その後そのご家庭では、お祈りをしてからいつも食べている習慣になりました。
「天におられるわたしたちの父よ」。そう祈ることによって、私たちは、主イエスの傍らに並びます。そして、父を信頼して祈るのです。
「天におられるわたしたちの父よ」と呼ぶ時、私たちは、すべてを支配する天におられる私たちの父でということであるのです。すなわち、私たちを支配するのは、天の父の愛であるのです。
では、天の神は、なぜ父と呼ばれるのでしょうか。私たちにはこの世に生まれてくるときには、父親と母親がいます。この世の父親は、私たちの肉親の父であるのです。父親はとても力強かったり、ある面やさしかったり、家族の者が困っていたりすると、それを助けてくれたり、守ってくれるのです。

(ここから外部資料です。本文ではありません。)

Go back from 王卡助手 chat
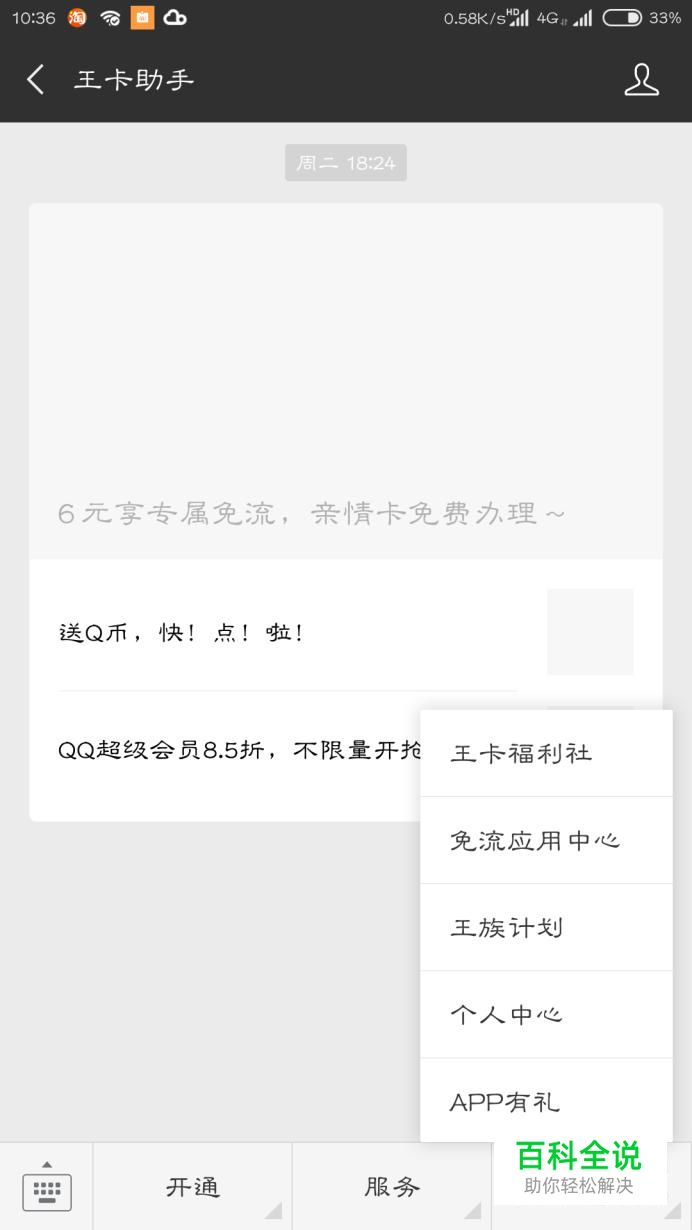692x1230 pixels. (36, 80)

しかし、本当の父は神だけであるのです。
わたしたちが生活をして行く中には、幸運ばかりではありません。幸福と隣り合わせには不幸もあるのです。
自分の人生の中で、どんな不幸なことを経験したり、どんなに辛い思いをしても、神が、自分の父であると言うことを言えるこのことが、私たちの信仰を支えてくださるのです。
この祈りは、それぞれ「あなたがた」と「わたしたち」とによる祈願を構成する二つの主要部分に分けることができるのです。初めの行が、その中で後半部の願いが理解されるべき文脈を確立するのです。「天におられるわたしたちの父よ」というマタイの祈りの冒頭の言葉は、ユダヤ人の正式の祈りの中に見出すことができるのです。

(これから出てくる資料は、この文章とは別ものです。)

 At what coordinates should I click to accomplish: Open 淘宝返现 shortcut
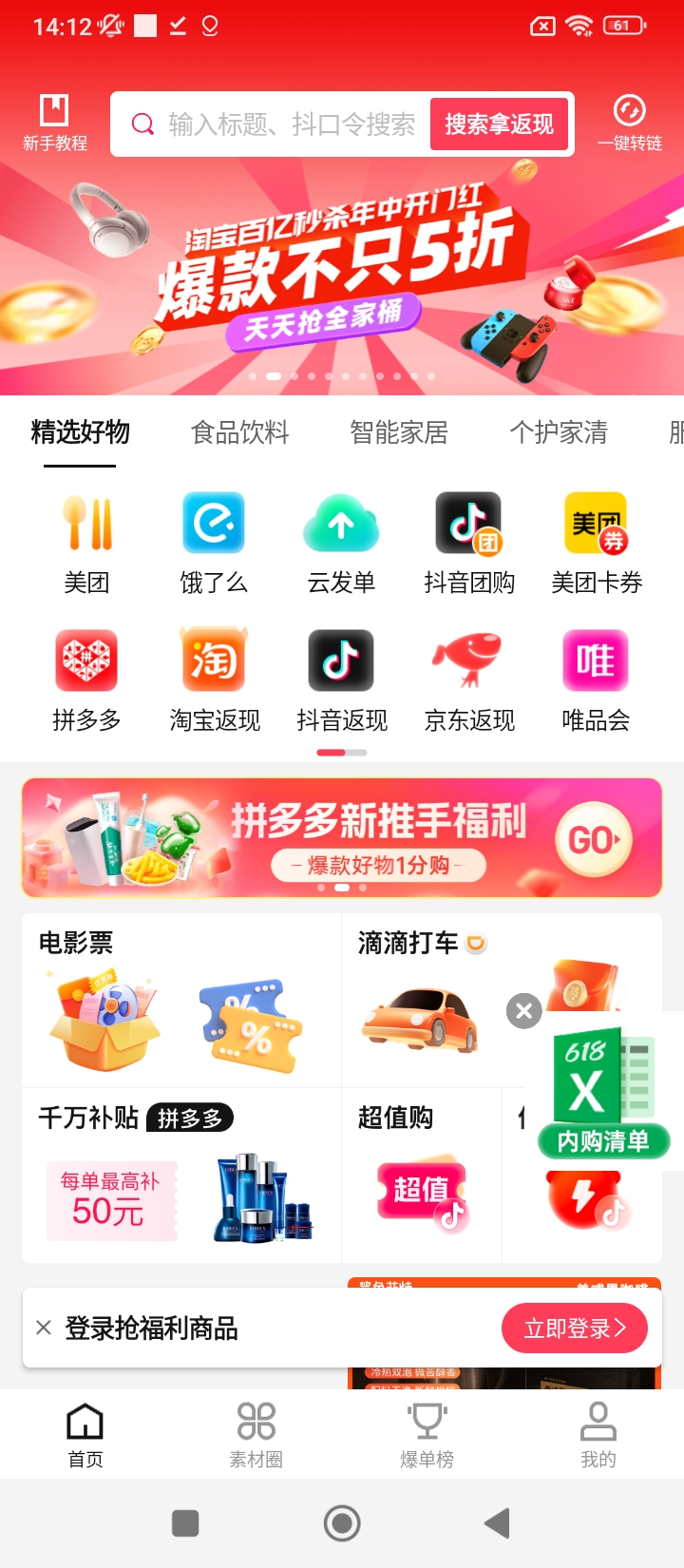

「父よ」と言うルカ(11・2)の呼びかけは、神をアッバとして呼びかける、イエスに特徴的な仕方を反映しております。このアッバは、小さな子供、あるいは生まれて間もないようやく言葉になるかならない子供が真っ先に父を覚えるその時の言葉で、愛情に満ちた言葉でありますが、子どもだけでなく、時には尊敬する老人に話しかける時には、大人の人にも使われることがあるのです。アッバは、信頼しきった言葉です。そのように私たちも神を呼ぶことができるのです。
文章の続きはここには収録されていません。